• EXERCISE DETAILS:
Wherever "Tick" turns up in the entries, copy out the line that holds it.

MATERIAL FOR THIS TASK START

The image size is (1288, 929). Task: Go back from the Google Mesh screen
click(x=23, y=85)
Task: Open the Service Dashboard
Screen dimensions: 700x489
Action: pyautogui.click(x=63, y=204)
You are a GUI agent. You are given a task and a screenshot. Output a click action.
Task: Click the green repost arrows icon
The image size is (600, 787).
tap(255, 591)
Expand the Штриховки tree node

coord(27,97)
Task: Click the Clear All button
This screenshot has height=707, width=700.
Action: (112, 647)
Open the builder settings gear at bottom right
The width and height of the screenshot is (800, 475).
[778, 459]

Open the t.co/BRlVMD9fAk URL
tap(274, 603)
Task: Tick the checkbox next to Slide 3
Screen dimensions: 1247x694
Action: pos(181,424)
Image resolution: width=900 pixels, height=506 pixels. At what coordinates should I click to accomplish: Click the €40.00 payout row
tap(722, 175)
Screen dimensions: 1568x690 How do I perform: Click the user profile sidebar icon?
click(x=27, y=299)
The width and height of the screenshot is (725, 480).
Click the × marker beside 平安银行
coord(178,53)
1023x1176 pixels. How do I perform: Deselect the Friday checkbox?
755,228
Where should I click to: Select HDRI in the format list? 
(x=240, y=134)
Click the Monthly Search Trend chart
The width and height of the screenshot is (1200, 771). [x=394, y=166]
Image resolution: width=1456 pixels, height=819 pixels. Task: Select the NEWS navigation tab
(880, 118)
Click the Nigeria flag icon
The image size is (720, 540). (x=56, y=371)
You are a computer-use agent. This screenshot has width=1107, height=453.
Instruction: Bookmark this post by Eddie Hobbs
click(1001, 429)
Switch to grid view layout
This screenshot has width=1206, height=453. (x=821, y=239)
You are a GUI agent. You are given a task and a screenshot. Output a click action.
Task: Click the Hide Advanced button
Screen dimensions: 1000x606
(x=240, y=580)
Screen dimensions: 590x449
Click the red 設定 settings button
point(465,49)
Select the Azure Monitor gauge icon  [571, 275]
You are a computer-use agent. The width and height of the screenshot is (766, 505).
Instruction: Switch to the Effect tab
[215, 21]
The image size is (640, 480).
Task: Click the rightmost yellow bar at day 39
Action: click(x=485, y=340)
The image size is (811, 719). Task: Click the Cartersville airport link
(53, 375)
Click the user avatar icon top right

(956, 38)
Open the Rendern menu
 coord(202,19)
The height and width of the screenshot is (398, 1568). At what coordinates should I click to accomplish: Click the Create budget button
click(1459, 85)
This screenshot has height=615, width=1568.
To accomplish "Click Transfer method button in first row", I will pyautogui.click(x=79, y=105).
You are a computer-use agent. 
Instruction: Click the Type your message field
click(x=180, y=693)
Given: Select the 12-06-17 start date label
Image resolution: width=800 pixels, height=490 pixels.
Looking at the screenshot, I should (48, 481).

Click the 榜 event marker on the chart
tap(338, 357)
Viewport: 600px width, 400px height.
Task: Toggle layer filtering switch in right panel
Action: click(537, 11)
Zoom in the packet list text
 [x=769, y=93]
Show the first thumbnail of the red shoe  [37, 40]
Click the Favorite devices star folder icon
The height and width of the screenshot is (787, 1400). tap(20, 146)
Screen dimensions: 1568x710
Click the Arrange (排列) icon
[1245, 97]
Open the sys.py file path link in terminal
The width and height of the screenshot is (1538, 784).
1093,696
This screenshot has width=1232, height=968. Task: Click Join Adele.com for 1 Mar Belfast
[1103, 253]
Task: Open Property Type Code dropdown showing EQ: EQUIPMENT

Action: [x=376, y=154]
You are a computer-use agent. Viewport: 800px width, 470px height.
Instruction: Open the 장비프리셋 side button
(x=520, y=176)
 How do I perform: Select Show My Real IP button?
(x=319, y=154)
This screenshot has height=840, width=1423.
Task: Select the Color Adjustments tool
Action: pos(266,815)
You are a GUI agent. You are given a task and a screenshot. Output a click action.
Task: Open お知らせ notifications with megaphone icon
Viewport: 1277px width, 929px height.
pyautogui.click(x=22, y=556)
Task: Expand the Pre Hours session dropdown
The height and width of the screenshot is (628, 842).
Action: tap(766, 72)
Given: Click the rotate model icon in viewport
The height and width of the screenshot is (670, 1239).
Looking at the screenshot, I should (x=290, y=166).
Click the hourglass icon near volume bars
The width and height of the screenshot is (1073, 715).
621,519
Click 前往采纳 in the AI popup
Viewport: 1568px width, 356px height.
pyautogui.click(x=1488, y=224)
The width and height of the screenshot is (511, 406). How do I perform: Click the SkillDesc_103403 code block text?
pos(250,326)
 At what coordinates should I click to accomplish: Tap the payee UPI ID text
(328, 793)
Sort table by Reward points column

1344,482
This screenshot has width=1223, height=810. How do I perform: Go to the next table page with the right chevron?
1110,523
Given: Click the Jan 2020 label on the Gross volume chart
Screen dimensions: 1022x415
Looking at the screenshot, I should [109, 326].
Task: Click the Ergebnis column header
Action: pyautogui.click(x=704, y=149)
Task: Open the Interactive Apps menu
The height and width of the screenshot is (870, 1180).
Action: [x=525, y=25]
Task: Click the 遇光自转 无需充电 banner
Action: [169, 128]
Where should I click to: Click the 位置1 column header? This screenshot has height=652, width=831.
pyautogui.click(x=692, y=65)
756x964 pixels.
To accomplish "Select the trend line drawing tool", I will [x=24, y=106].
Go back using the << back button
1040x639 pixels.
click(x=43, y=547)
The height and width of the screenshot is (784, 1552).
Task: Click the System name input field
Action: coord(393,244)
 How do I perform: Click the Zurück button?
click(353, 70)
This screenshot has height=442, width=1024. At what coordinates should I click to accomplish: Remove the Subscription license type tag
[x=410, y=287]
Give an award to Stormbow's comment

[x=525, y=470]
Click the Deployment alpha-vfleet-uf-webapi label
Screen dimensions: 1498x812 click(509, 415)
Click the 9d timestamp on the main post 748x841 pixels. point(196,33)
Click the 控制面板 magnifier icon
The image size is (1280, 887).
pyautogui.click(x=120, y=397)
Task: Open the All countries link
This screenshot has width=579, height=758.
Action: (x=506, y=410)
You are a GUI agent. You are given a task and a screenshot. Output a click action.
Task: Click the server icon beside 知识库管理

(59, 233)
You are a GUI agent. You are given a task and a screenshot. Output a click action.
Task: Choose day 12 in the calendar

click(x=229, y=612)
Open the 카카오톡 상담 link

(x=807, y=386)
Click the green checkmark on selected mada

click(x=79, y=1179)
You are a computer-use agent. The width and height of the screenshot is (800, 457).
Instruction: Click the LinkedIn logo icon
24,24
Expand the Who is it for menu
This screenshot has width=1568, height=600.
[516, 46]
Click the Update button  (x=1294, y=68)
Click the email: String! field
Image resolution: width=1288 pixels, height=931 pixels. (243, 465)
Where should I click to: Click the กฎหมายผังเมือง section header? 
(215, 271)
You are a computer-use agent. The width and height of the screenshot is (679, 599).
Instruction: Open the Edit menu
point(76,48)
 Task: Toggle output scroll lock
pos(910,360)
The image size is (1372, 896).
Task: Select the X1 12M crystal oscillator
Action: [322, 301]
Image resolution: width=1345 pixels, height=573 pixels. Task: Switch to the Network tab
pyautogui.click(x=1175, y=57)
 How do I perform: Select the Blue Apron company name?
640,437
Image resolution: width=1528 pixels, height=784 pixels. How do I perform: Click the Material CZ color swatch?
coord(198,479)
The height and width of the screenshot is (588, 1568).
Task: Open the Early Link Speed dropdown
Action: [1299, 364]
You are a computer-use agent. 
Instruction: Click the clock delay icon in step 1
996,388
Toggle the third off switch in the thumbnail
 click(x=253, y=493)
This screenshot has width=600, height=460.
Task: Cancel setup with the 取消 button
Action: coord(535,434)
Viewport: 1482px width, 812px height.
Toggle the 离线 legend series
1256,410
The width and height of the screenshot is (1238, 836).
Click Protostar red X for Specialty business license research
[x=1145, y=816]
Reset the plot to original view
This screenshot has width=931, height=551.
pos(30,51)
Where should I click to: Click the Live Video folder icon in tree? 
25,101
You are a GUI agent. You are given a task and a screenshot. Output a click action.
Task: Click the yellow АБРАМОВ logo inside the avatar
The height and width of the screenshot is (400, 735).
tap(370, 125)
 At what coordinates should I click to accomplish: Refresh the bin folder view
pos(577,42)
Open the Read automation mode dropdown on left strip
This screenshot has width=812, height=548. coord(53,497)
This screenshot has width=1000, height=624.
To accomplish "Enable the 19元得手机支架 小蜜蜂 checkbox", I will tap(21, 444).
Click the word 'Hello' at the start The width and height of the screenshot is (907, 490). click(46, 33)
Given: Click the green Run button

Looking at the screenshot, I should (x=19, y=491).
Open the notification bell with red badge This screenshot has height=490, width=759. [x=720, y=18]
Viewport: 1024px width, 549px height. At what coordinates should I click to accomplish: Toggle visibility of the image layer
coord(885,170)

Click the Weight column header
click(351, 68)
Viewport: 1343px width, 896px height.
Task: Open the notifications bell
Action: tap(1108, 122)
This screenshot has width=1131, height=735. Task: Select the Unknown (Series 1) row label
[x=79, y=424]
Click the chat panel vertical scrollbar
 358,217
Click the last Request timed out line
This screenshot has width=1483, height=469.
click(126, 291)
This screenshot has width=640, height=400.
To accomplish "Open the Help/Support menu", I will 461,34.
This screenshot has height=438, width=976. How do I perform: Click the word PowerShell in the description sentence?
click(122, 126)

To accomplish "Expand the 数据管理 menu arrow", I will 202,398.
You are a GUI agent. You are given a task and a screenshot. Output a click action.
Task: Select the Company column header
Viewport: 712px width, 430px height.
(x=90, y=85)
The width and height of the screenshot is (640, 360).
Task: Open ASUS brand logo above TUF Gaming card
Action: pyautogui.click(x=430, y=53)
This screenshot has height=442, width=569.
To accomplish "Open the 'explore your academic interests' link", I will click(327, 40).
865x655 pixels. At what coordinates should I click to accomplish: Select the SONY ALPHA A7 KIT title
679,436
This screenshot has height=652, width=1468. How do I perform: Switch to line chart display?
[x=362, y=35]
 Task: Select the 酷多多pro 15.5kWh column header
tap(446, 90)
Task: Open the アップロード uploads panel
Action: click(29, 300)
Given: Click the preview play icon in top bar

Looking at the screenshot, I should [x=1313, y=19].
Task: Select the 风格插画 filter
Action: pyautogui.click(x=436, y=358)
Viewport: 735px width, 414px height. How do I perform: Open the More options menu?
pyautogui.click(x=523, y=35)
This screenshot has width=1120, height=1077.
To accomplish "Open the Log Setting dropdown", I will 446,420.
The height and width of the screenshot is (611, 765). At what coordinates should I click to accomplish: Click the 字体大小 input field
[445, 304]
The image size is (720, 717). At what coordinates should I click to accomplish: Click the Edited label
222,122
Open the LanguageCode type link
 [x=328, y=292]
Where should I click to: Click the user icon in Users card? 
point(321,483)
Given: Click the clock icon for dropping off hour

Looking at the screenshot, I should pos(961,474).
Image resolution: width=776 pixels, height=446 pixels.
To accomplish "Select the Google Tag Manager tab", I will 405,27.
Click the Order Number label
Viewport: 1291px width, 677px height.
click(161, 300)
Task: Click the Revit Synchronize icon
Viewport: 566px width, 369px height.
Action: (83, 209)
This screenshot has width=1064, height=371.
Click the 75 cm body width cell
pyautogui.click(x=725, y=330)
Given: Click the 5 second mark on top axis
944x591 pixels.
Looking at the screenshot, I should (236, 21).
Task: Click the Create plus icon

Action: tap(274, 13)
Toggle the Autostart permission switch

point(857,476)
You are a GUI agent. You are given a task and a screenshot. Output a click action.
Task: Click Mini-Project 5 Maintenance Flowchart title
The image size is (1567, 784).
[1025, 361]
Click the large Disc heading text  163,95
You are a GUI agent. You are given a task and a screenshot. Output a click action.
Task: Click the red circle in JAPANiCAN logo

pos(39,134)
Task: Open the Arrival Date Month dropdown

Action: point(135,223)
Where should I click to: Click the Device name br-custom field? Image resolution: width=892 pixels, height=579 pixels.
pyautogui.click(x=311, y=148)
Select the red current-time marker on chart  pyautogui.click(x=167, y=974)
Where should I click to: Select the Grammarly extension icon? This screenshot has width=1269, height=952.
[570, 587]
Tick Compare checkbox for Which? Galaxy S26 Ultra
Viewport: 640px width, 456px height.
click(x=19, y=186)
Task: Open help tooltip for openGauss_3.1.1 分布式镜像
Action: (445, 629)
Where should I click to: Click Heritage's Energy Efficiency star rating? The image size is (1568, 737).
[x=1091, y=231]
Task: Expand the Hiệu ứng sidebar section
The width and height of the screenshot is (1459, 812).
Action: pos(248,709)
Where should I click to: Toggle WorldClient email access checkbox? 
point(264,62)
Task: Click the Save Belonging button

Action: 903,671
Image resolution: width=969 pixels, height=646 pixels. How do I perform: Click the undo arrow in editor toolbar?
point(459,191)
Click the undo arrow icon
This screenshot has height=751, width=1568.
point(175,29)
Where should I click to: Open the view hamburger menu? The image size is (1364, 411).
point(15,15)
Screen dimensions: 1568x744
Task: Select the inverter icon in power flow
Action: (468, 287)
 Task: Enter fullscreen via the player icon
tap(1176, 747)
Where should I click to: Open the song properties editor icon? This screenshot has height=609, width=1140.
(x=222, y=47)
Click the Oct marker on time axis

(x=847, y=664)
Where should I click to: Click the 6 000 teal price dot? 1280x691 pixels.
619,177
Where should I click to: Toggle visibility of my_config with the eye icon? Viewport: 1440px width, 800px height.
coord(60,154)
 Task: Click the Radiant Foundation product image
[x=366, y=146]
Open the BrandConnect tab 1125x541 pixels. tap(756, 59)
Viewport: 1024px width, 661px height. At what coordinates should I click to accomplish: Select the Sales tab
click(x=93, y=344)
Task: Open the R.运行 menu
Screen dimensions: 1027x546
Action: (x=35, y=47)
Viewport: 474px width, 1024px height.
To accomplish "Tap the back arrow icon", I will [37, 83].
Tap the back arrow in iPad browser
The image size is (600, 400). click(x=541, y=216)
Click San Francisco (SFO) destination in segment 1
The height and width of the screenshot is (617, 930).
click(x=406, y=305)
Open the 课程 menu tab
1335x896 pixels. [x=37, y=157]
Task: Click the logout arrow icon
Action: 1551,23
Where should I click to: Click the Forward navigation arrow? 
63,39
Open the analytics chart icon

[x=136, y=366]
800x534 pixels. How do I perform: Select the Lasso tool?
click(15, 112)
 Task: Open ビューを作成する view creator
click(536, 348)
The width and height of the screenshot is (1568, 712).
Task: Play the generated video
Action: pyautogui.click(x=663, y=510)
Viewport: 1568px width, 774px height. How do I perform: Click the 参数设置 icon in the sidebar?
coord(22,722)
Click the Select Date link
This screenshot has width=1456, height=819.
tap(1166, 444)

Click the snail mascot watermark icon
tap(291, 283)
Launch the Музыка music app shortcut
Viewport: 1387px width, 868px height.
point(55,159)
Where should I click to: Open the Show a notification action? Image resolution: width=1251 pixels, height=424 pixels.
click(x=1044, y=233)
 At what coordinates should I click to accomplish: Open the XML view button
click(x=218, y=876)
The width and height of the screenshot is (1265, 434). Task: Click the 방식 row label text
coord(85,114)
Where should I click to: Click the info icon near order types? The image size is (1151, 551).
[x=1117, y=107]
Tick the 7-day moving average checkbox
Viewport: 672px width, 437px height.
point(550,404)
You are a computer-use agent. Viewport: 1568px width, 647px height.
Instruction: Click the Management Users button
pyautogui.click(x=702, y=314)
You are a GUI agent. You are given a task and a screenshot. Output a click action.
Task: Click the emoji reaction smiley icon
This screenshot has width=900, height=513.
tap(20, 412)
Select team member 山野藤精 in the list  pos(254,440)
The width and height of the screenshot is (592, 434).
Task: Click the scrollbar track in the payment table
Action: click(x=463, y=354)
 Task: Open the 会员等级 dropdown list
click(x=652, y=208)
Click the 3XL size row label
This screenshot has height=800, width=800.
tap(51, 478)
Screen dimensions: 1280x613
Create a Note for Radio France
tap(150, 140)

MATERIAL FOR THIS TASK END

• RESULT FOR THIS EXERCISE:
Task: Tick the checkbox next to Slide 3
Tick Compare checkbox for Which? Galaxy S26 Ultra
Tick the 7-day moving average checkbox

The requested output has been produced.